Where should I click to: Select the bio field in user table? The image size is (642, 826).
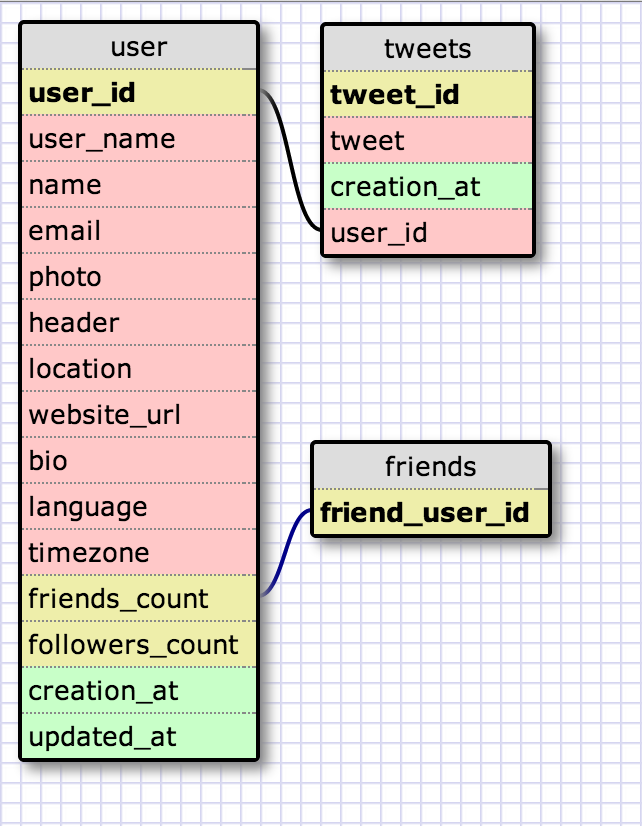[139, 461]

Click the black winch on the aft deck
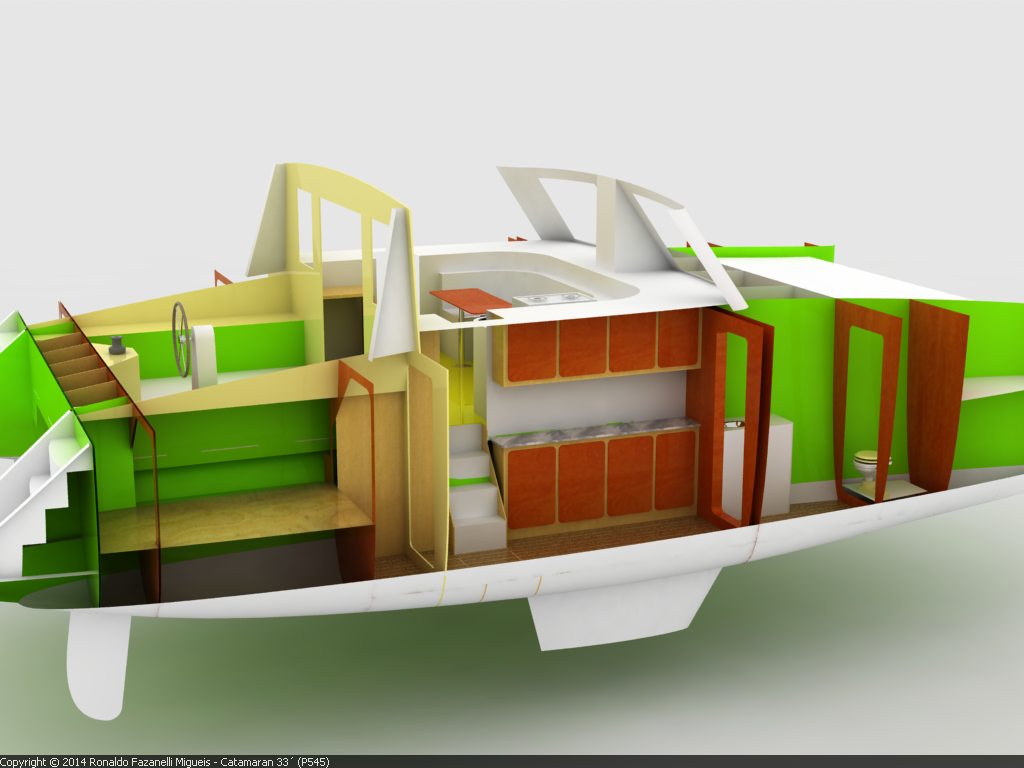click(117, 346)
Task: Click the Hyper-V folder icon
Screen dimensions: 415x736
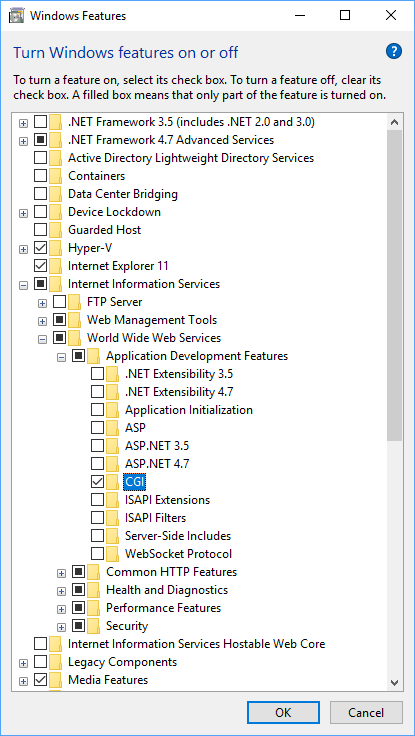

--

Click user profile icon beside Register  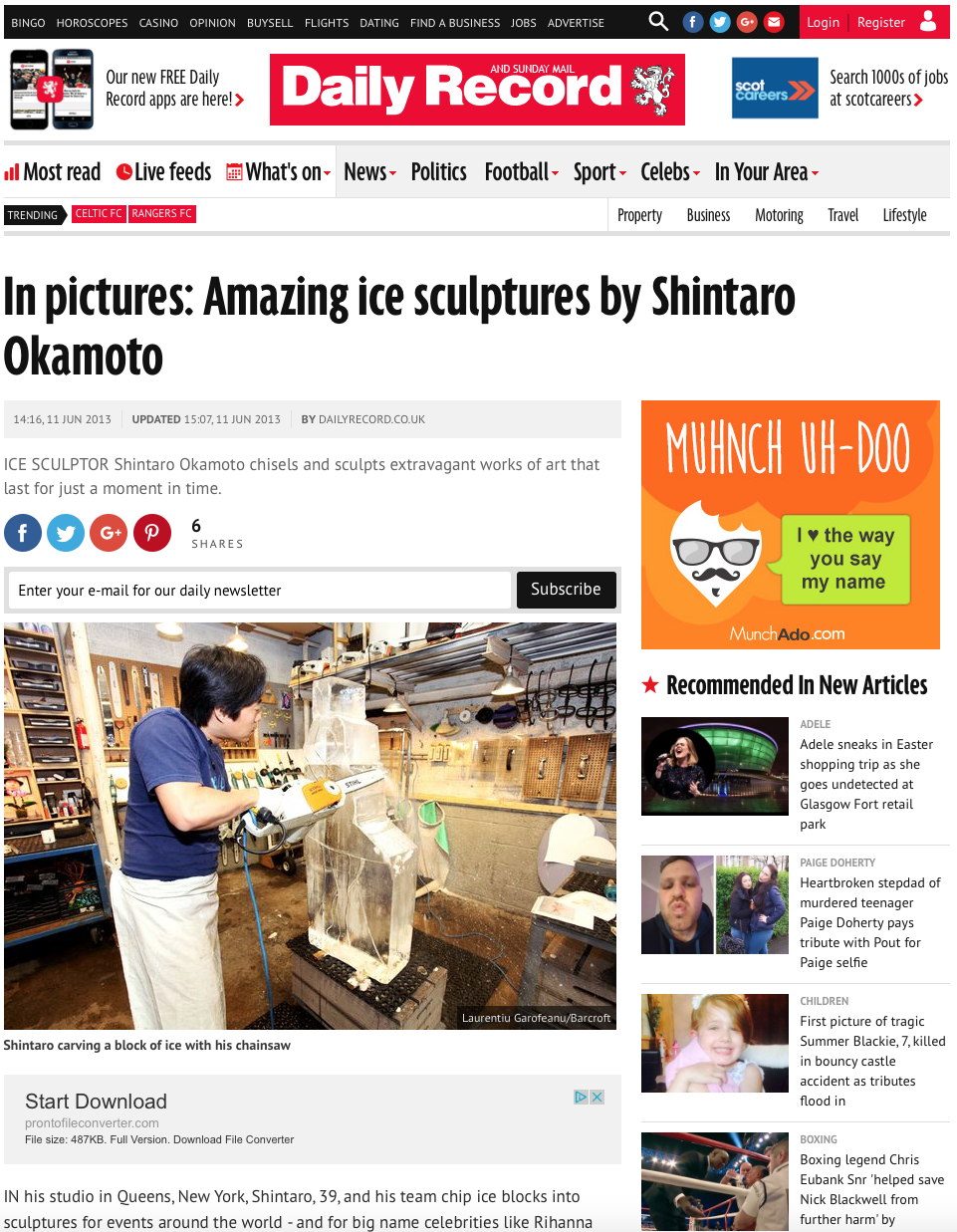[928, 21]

YOUR OBJECTIVE - What you return must match, character for character, the lines above from the one with "Click the black winch on the aft deck" through the one with "Screen dimensions: 415x736", minus any pictures.

RESULT FOR THIS TASK -
Click the black winch on the aft deck
click(117, 346)
Task: Click the Hyper-V folder icon
Screen dimensions: 415x736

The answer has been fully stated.